Commissioners pledge to ‘complete internal market’

Author (Person)
Series Title
Series Details 21.09.06
Publication Date 21/09/2006
Content Type

The European Commission has pledged that removing the remaining obstacles to completing the single market will be its top priority for the coming six months.

Following a ‘back to school’ seminar of commissioners on 19 September, Commission President José Manuel Barroso’s spokesman, Johannes Laitenberger, said that the Commission had reasserted its commitment to its existing priorities which had "put the EU on the right track" and in "better shape" to tackle the "triple challenge" of equipping Europe for globalisation, dealing with enlargement and preparing for a new round of institutional reform.

Laitenberger said that completing the internal market was "at the forefront" of the Commission’s discussion at the seminar in Profondval, 35 kilometres south-east of Brussels. He said that the internal market was the EU’s "most visible policy asset and its most immediate policy challenge". The Commission was determined to implement further the four freedoms, pursue a robust competition policy and resist economic patriotism, he said. Priority areas for action were energy, transport, telecommunication, retail financial services, health and intellectual property, he said.
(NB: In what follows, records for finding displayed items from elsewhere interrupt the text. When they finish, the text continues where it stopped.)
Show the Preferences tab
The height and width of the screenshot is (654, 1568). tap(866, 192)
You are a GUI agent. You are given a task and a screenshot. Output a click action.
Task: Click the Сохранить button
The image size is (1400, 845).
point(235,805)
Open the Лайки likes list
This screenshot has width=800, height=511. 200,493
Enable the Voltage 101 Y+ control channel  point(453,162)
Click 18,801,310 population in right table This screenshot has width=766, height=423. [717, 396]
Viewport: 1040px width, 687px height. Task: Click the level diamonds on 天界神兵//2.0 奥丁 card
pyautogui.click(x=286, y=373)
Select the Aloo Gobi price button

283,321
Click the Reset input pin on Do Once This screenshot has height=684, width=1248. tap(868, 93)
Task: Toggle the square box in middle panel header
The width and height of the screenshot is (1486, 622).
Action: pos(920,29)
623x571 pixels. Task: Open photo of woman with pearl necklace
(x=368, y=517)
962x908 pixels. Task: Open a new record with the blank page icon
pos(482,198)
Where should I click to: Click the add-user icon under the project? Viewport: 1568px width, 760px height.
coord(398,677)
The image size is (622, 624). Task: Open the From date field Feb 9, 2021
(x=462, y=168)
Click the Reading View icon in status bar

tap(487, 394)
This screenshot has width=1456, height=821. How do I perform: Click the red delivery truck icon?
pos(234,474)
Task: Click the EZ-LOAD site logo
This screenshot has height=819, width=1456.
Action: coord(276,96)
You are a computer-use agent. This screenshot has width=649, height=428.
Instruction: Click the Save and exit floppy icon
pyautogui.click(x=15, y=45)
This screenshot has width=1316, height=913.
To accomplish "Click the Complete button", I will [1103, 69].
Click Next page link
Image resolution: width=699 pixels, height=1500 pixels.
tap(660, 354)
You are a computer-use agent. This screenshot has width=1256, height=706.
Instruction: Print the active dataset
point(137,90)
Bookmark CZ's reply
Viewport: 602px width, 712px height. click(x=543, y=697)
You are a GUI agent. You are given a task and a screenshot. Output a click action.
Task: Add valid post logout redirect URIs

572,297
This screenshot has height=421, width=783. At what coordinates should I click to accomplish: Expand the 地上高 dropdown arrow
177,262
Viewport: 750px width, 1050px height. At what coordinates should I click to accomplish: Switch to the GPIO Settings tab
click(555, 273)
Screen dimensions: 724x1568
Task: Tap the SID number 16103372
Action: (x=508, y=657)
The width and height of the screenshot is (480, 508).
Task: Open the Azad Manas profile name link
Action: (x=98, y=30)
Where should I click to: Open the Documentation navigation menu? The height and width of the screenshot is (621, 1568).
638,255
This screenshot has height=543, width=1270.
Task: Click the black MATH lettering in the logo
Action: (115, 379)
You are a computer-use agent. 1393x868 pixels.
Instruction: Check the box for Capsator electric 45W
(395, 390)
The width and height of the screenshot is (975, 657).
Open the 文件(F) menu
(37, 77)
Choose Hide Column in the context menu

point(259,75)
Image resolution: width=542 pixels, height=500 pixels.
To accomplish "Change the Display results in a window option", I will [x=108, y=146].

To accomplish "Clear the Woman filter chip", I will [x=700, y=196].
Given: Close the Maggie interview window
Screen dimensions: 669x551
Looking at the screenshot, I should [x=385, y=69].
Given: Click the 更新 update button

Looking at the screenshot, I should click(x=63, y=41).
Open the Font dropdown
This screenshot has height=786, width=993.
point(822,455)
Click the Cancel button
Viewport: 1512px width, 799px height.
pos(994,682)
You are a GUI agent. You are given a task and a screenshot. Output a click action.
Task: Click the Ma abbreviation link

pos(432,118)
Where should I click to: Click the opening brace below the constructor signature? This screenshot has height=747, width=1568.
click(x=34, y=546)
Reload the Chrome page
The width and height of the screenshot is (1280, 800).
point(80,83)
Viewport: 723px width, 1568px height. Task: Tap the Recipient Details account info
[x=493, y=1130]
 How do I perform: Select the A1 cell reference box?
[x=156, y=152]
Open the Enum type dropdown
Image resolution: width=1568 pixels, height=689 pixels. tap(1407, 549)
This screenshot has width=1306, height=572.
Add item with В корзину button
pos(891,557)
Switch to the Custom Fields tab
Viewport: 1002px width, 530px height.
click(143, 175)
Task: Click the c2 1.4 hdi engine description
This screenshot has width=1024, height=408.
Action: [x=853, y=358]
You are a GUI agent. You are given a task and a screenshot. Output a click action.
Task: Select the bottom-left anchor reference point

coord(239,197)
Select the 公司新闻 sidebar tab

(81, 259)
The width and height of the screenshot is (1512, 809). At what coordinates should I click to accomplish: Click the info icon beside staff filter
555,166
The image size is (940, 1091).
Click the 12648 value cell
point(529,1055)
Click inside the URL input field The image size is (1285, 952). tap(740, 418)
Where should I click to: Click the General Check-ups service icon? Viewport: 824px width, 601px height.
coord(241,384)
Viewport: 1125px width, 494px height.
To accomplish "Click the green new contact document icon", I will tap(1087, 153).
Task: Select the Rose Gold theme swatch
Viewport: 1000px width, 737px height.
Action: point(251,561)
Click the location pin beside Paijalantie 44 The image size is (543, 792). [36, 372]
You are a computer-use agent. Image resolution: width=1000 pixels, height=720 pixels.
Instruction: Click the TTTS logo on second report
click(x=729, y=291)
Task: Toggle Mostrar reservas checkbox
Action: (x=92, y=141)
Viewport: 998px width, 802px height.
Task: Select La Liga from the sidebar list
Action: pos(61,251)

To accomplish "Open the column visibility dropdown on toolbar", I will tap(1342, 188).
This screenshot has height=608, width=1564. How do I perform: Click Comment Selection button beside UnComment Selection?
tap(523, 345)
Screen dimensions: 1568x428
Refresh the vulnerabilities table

At the same time, he stressed that the Commission would step up its efforts to show that an effective internal market benefited citizens, announcing that the Commission would prepare a "stocktaking" of social realities to be presented alongside an analysis of gaps in the internal market. "We need to overcome the dichotomy of business-led versus consumer-led, policies," he said.

He also said that the commissioners had discussed the review of the EU’s spending and resources scheduled for 2008-09 explaining that the first priority was to focus on "substance" before addressing the sums of money required.

Speaking as EU justice and home affairs ministers met in Tampere, Finland, Barroso’s spokesman repeated the Commission’s call for member states to agree to use a bridging clause to make decision-making on police and judicial matters easier.

The European Commission has pledged that removing the remaining obstacles to completing the single market will be its top priority for the coming six months.